The study in JAMA Netw Open was a meta-analysis and systematic review of studies that included SARS-CoV-2 patients with gastrointestinal symptoms reported between November 1, 2019, and March 31, 2020. Where available, liver enzyme levels and reverse transcription polymerase chain reaction (RT-PCR) tests results were analyzed.

The analysis mainly included single-arm observational studies from mainland China -- 21 published studies and eight preprint studies, with a total of 4,805 COVID-19-positive individuals. Viral RNA shedding was detected in stool specimens of 40.5% of patients with confirmed infection based on nasopharyngeal samples, they reported. The investigators also reported diarrhea in 7.4% and nausea or vomiting in 4.6%.

The review showed that from 30% to 50% of COVID-positive patients may have positive fecal swab samples, which confirms that transmission is possible in other ways apart from respiratory droplets, the authors concluded.

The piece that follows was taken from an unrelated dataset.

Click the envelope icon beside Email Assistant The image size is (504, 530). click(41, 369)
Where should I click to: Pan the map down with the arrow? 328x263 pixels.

The presence of live virus in stool and data showing fecal shedding continuing for days after hospitalization is "particularly concerning," they wrote.

"These findings suggest that patients with SARS-CoV-2 infection can present with gastrointestinal symptoms with possible fecal-oral route of transmission due to the presence of viral RNA in stool," Parasa et al wrote.

"Our results also suggest that testing of the virus in feces by real-time RT-PCR could be helpful in disease monitoring and surveillance," they suggested.

Pooled rates, meta-analysis key findings
RNA viral shedding in fecal specimens, SARS-CoV-2 positive patients 40.5%
Elevated aspartate aminotransferase (AAT) 20%
Elevated alanine aminotransferase (ALT) 14.6%
Diarrhea 7.4%
Nausea or vomiting 4.6%
Source: Parasa et al, JAMA Netw Open.

The incidence of gastrointestinal symptoms, which may have actually been underreported in the studies, may mean a worse outcome for COVID-19 patients. Available data suggest that patients without gastrointestinal symptoms are more likely to recover compared with those who did have them, the authors noted.

Fecal-oral transmission could explain some of the nosocomial infections that have been reported, investigators believe.

"To reduce healthcare-associated infections, clinicians should take extra precautions when a patient reports diarrhea," the authors suggested.

Whether the detection of the virus in stool translates to fecal transmission is hard to say at the moment, Parasa commented by email to This will depend on the concentration of the virus and viability of it in stool, which could vary on an individual basis. There are still many unknowns and as we are opening economies and shared workplaces, it is very important from a public health standpoint to be vigilant and to maintain strict hygiene, she said.